## Description of the task
Exactly as they appear below, repeat the lines from the one with "Grundlagen des Naturschutzes (90, 104)" through the one with "KVKK Politikası (59, 2367)", and no others.

··· Source records

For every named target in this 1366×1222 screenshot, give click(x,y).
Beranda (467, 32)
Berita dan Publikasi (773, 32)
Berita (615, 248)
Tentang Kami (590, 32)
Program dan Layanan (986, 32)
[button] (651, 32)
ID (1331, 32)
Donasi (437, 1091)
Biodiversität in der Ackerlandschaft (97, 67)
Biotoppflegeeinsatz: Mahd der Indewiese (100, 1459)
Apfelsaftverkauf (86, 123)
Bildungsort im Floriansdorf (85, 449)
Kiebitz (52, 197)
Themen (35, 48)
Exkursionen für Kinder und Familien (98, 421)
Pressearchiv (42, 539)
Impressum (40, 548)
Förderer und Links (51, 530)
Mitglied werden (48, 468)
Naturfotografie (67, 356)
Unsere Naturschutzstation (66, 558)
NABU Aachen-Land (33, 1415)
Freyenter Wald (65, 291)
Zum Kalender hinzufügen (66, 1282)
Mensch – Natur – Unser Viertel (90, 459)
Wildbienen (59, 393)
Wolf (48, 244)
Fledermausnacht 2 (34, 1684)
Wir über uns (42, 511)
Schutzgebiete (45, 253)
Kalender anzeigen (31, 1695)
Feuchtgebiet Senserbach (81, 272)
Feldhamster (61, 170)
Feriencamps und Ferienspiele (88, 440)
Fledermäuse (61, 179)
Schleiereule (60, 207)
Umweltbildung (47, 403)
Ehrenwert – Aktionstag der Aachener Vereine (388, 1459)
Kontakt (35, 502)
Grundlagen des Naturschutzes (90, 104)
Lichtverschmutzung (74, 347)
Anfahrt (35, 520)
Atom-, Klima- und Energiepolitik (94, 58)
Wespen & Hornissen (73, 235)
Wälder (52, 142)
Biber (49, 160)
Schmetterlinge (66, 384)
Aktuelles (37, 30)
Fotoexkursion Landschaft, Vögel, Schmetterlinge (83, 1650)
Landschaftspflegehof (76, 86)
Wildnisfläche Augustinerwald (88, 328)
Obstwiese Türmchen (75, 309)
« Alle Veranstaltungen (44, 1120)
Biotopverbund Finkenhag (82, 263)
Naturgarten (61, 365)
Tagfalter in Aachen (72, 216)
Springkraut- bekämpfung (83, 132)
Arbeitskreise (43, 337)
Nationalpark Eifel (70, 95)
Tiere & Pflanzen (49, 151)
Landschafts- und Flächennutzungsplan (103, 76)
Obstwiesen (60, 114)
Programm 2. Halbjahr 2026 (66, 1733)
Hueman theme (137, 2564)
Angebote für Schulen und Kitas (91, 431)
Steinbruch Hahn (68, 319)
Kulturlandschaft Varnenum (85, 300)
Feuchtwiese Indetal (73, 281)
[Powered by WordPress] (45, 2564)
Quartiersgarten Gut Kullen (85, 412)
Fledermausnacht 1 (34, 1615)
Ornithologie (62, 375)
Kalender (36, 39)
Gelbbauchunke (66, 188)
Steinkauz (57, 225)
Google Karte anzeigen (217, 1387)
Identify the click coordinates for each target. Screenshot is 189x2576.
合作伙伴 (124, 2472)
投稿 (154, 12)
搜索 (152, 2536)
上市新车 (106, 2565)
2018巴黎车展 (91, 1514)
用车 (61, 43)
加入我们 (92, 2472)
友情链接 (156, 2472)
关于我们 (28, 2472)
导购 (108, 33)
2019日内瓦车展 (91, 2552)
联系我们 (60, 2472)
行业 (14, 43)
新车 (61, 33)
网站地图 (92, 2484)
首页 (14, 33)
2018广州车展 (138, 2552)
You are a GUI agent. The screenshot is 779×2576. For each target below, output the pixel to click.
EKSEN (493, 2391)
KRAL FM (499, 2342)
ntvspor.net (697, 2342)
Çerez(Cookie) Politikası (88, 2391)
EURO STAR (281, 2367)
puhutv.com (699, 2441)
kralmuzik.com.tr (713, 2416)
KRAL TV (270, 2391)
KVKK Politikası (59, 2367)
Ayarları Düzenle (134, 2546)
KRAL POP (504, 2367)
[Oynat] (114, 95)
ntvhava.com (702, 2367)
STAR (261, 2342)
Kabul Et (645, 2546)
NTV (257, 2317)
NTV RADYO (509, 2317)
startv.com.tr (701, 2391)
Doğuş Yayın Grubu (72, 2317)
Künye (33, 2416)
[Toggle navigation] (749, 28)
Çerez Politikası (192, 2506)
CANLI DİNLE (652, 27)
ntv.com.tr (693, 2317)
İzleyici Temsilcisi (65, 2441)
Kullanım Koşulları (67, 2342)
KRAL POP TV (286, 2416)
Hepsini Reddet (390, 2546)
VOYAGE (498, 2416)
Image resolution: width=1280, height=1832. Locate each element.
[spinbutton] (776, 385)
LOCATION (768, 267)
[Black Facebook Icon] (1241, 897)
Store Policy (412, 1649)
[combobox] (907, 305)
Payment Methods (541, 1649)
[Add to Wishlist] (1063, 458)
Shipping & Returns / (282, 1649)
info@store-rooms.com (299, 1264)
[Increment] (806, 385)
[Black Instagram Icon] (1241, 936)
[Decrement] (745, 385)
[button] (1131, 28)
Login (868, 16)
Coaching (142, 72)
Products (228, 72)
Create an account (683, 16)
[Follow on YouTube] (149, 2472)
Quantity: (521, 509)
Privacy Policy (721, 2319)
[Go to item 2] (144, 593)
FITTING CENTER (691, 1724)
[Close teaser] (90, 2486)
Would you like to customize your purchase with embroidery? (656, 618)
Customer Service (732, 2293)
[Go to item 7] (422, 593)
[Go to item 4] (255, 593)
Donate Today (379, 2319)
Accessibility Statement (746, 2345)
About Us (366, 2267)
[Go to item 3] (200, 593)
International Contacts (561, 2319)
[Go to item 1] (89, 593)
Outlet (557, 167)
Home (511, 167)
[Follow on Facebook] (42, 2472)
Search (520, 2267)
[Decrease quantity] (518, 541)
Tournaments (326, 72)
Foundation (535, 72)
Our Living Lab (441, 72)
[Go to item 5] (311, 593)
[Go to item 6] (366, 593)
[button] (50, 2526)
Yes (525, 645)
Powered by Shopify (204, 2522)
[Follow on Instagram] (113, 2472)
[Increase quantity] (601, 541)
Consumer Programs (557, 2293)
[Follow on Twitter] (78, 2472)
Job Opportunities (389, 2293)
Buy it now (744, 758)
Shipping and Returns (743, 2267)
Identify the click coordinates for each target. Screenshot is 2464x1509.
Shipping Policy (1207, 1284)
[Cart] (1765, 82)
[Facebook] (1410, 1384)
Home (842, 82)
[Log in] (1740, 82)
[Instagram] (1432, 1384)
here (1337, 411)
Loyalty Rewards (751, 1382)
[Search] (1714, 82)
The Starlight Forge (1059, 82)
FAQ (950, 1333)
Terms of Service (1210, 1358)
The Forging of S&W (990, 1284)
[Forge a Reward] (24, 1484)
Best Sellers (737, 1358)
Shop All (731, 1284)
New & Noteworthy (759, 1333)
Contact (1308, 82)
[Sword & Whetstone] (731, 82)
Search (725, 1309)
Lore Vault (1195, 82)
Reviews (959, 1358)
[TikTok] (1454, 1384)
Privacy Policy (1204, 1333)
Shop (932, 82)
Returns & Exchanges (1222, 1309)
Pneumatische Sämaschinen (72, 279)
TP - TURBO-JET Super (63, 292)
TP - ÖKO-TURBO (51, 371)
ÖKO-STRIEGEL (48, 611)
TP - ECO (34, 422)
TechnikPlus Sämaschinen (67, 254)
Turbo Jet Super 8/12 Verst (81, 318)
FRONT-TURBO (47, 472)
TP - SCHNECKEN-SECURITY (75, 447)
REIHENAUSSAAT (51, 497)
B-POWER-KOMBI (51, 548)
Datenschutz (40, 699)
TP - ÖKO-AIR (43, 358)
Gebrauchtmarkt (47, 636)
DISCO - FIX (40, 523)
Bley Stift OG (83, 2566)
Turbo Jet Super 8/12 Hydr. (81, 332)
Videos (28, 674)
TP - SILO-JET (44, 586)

······

## Answer space
Grundlagen des Naturschutzes (90, 104)
Lichtverschmutzung (74, 347)
Anfahrt (35, 520)
Atom-, Klima- und Energiepolitik (94, 58)
Wespen & Hornissen (73, 235)
Wälder (52, 142)
Biber (49, 160)
Schmetterlinge (66, 384)
Aktuelles (37, 30)
Fotoexkursion Landschaft, Vögel, Schmetterlinge (83, 1650)
Landschaftspflegehof (76, 86)
Wildnisfläche Augustinerwald (88, 328)
Obstwiese Türmchen (75, 309)
« Alle Veranstaltungen (44, 1120)
Biotopverbund Finkenhag (82, 263)
Naturgarten (61, 365)
Tagfalter in Aachen (72, 216)
Springkraut- bekämpfung (83, 132)
Arbeitskreise (43, 337)
Nationalpark Eifel (70, 95)
Tiere & Pflanzen (49, 151)
Landschafts- und Flächennutzungsplan (103, 76)
Obstwiesen (60, 114)
Programm 2. Halbjahr 2026 (66, 1733)
Hueman theme (137, 2564)
Angebote für Schulen und Kitas (91, 431)
Steinbruch Hahn (68, 319)
Kulturlandschaft Varnenum (85, 300)
Feuchtwiese Indetal (73, 281)
[Powered by WordPress] (45, 2564)
Quartiersgarten Gut Kullen (85, 412)
Fledermausnacht 1 (34, 1615)
Ornithologie (62, 375)
Kalender (36, 39)
Gelbbauchunke (66, 188)
Steinkauz (57, 225)
Google Karte anzeigen (217, 1387)
Identify the click coordinates for each target. Screenshot is 189x2576.
合作伙伴 (124, 2472)
投稿 (154, 12)
搜索 (152, 2536)
上市新车 (106, 2565)
2018巴黎车展 (91, 1514)
用车 (61, 43)
加入我们 (92, 2472)
友情链接 (156, 2472)
关于我们 (28, 2472)
导购 (108, 33)
2019日内瓦车展 (91, 2552)
联系我们 (60, 2472)
行业 (14, 43)
新车 (61, 33)
网站地图 (92, 2484)
首页 (14, 33)
2018广州车展 (138, 2552)
You are a GUI agent. The screenshot is 779×2576. For each target below, output the pixel to click.
EKSEN (493, 2391)
KRAL FM (499, 2342)
ntvspor.net (697, 2342)
Çerez(Cookie) Politikası (88, 2391)
EURO STAR (281, 2367)
puhutv.com (699, 2441)
kralmuzik.com.tr (713, 2416)
KRAL TV (270, 2391)
KVKK Politikası (59, 2367)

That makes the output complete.